WHAT YOU SHOULD DO. Output the lines from the top of the entries below to the line with "The image size is (580, 560).", both included, exactly and without pictures.

:::::

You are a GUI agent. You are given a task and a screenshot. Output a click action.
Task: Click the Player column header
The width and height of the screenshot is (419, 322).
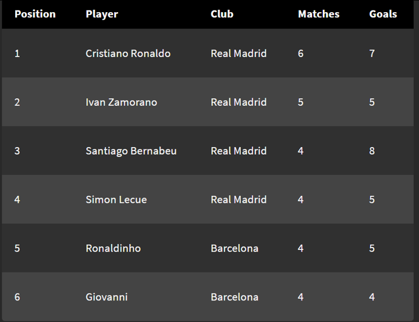coord(102,14)
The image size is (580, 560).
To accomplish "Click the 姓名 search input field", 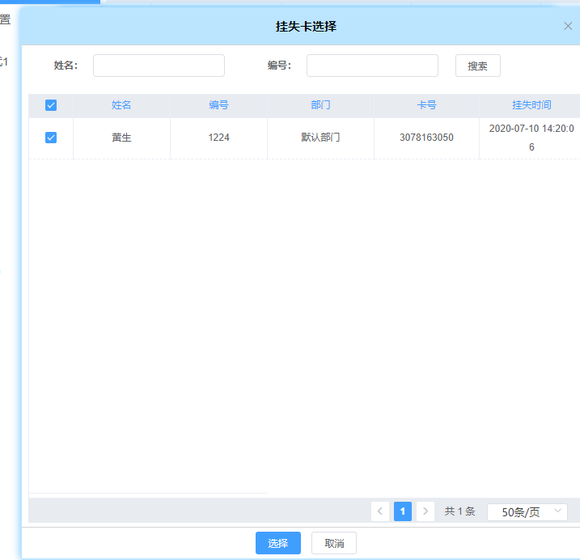I will click(159, 66).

:::::

REPLY.
You are a GUI agent. You are given a task and a screenshot. Output a click action.
Task: Click the Player column header
The width and height of the screenshot is (419, 322).
coord(102,14)
The image size is (580, 560).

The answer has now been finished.